The above nested loop can be translated into a list comprehension with multiple `for` statements. Note that the order of the for and if are the same.

In [None]:
pairs = [(x, y) for x in [1, 2, 3] for y in [3, 1, 4] if x != y]
print(pairs)

## Applying functions and filtering elements
The syntax shown here allows to achieve many different goals with a concise and short notation.
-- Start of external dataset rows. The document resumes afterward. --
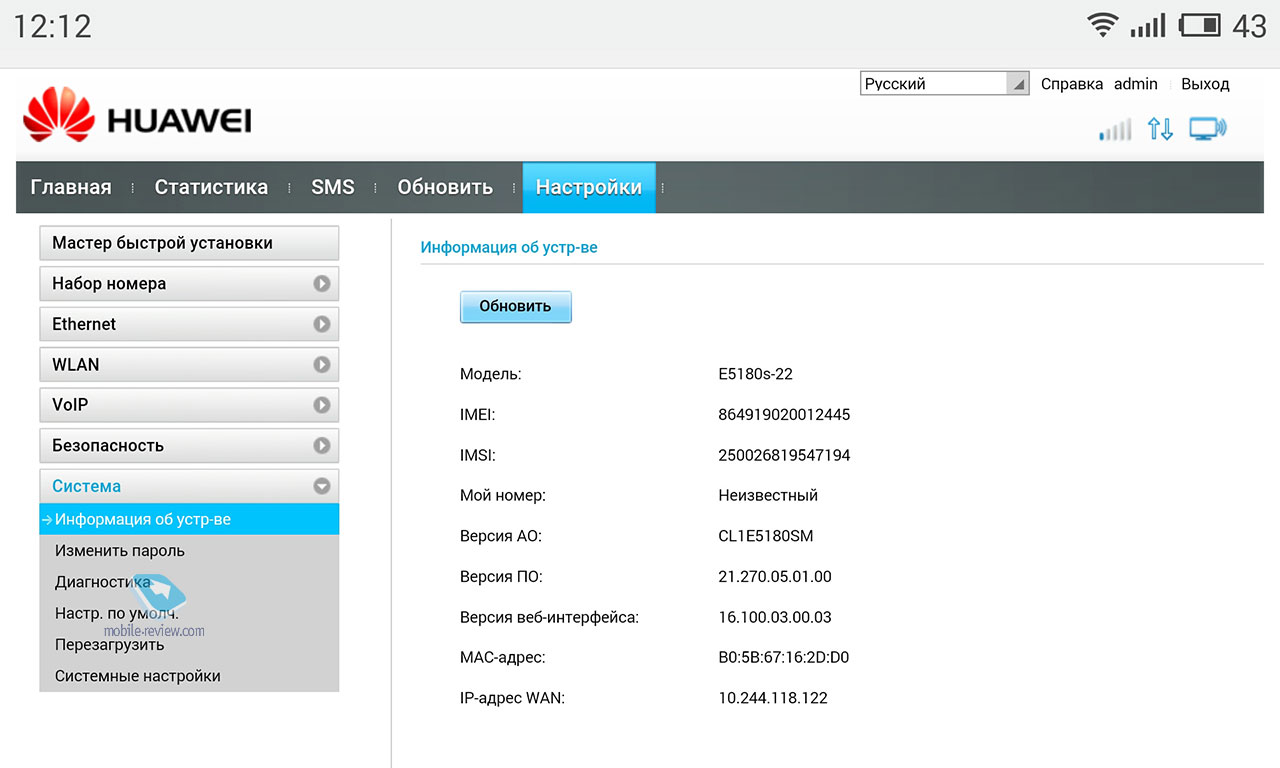Image resolution: width=1280 pixels, height=768 pixels.
Task: Open the Русский language dropdown
Action: click(x=945, y=84)
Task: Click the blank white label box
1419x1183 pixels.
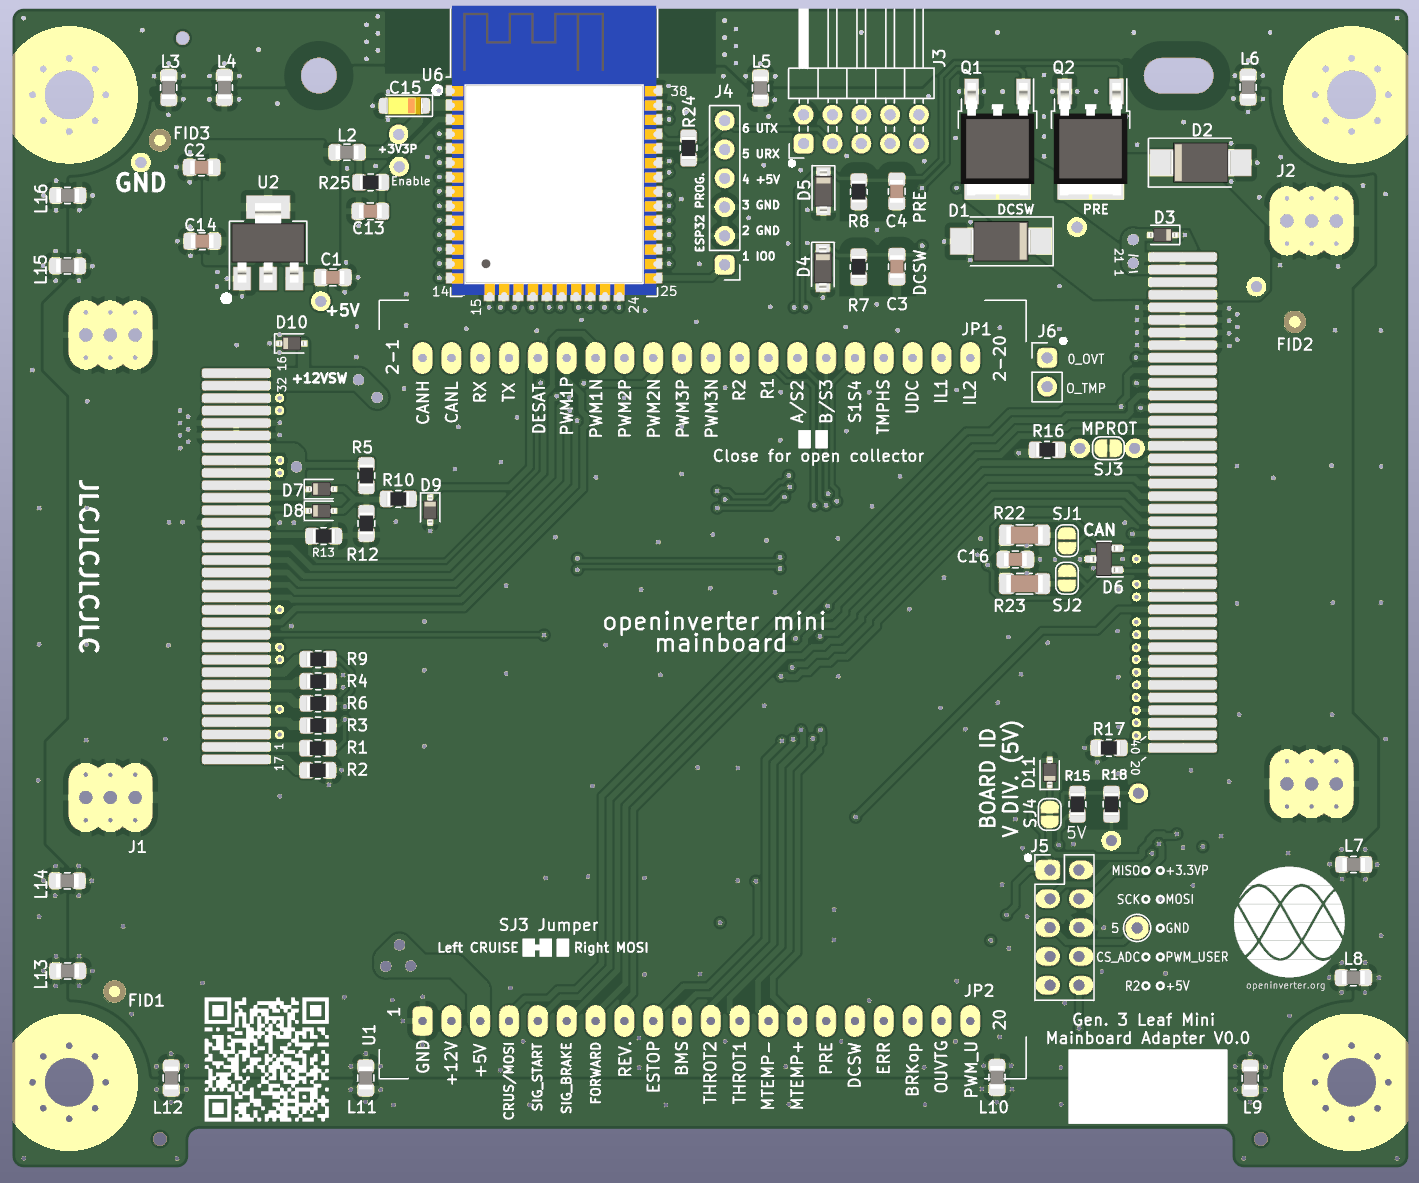Action: pos(1147,1087)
For example, a nested list can be flattened by appending all elements of the sub-lists into one single list:

In [None]:
# List-in-list structure could be used to define a class room.
rows_of_students = [['Alphonse', 'Betty', 'Charles'], ['Dora', 'Elias', 'Fabienne'], ['Gustav', 'Harry', 'Ian']]
# Get a list of all students.
class_room = [student for row in rows_of_students for student in row]
print(class_room)

A function can be evaluated for each element.

In [None]:
[x.upper() for x in class_room]

The `if` statement allows to filter a list and only take the elements into the output which satisfy the condition.

In [None]:
[x for x in class_room if len(x) <= 4]

### ✏️ $\mu$-exercise

At this point, please switch to your Exercise_04 notebook and complete $\mu$-exercises __3 and 4__.

## The `zip()` function

Sometimes it is desired to loop over two or more lists "simultaneously" incrementing the index of all lists at the same time. The `zip` function can be used for such cases:

In [None]:
chocolates = ['dark', 'brown', 'white']
calories = [5, 10, 15]

list(zip(chocolates, calories))

Again, *unpacking* can be used when looping:

In [None]:
for name, cal in zip(chocolates, calories):
    print('{:s} chocolate has {:d} calories'.format(name, cal))

## Nested list comprehensions

In a list comprehension the expression to generate the elements of the new lists can as well be another list comprehension.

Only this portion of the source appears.